(Dataset excerpts)

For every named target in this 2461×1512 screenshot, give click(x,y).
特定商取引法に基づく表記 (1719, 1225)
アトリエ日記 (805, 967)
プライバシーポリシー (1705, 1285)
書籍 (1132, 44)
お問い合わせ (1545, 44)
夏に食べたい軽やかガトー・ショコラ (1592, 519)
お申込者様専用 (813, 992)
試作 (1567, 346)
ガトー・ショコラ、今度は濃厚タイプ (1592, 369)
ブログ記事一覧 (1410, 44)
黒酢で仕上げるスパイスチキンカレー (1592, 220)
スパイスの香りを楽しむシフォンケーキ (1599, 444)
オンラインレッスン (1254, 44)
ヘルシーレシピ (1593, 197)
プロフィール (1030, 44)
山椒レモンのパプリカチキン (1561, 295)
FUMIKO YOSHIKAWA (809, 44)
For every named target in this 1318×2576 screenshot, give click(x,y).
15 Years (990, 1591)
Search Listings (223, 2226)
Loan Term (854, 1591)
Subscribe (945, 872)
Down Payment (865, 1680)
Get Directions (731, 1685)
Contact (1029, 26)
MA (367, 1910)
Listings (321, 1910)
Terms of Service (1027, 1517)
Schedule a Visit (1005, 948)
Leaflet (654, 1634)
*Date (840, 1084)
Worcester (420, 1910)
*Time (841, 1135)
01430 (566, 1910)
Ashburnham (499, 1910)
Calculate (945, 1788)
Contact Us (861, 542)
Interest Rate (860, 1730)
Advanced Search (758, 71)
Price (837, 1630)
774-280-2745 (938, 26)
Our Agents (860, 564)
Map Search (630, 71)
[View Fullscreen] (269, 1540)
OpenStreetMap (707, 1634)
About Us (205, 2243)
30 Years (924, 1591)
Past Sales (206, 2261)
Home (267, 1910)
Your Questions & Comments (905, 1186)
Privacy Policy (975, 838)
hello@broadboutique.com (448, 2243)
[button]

▶ Task brief
The line with "Map Search (630, 71)" marks where to start. Transcribe from there through the final line of the records, exactly and with nothing added.

▶ Answer section
Map Search (630, 71)
[View Fullscreen] (269, 1540)
OpenStreetMap (707, 1634)
About Us (205, 2243)
30 Years (924, 1591)
Past Sales (206, 2261)
Home (267, 1910)
Your Questions & Comments (905, 1186)
Privacy Policy (975, 838)
hello@broadboutique.com (448, 2243)
[button]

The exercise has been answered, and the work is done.